Skip to main content

Scanning Other Data Sources for Secrets

Prelude

ggshield supports a generic input format via its secret scan docset command. The input files for that command must be in JSONL format, each line containing a "docset" JSON object.

A docset represents a set of documents for a given type. Each document has authors and content. Authors may have a name, an email and a role. This is a simple and flexible model to ease preparing data for ggshield consumption. See below for more details.

The Docset Format

Docset structure

For a more detailed view of the format, here is the structure of a docset:

{
// Required. Defines the type of data stored in the docset.
"type": "",

// Required. A string to uniquely identify this docset.
// Content depends on the type and is considered opaque but will be displayed in the output.
"id": "",

// Optional. Authors of the doc set.
// Only set if the whole docset has the same authors.
"authors": [$author],

// Required. The documents of the docset.
"documents": [$document]
}

Author's structure

{
// Required. Content depends on the format and is considered opaque.
// Could be an email, a username or a system specific ID.
"id": "",
// Optional.
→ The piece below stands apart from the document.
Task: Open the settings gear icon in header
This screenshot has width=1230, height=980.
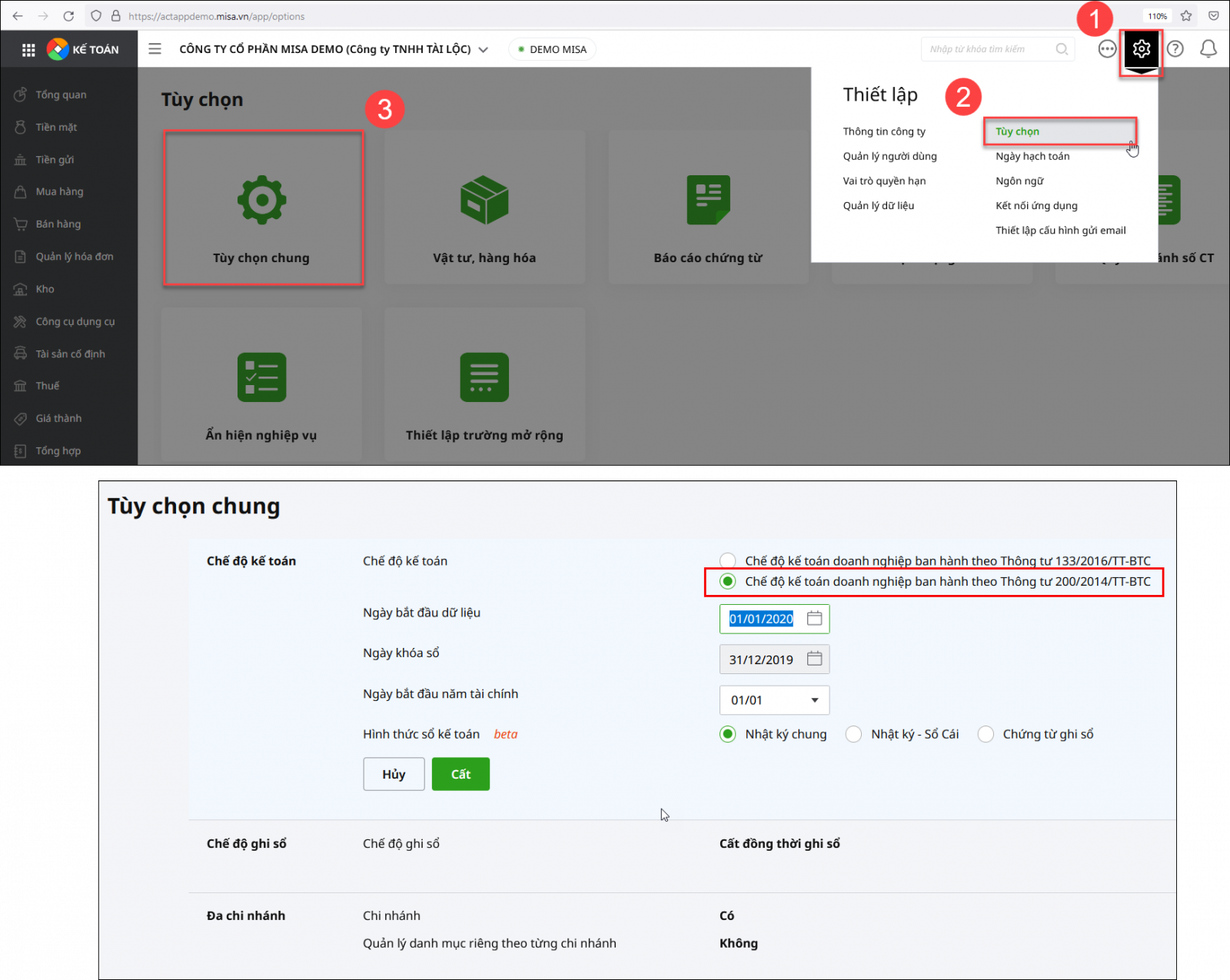Action: tap(1141, 49)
The author name, if available.
"name": "",
// Optional. The author email, if available.
// This field should be set even if email is used as the ID, since the ID is
// considered opaque.
"email": "",
// Optional. Meaning depends on the format.
// For example in a commit it would be "author" or "committer".
"role": ""
}

Document's structure

{
// Required. A string to uniquely identify the document inside the docset.
// Content depends on the type and is considered opaque but will be displayed in the output.
"id": "",

// Optional. If defined, it replaces (not extend) the global docset authors.
"authors": [$author],

// Required. The content of the document in UTF-8.
"content": ""
}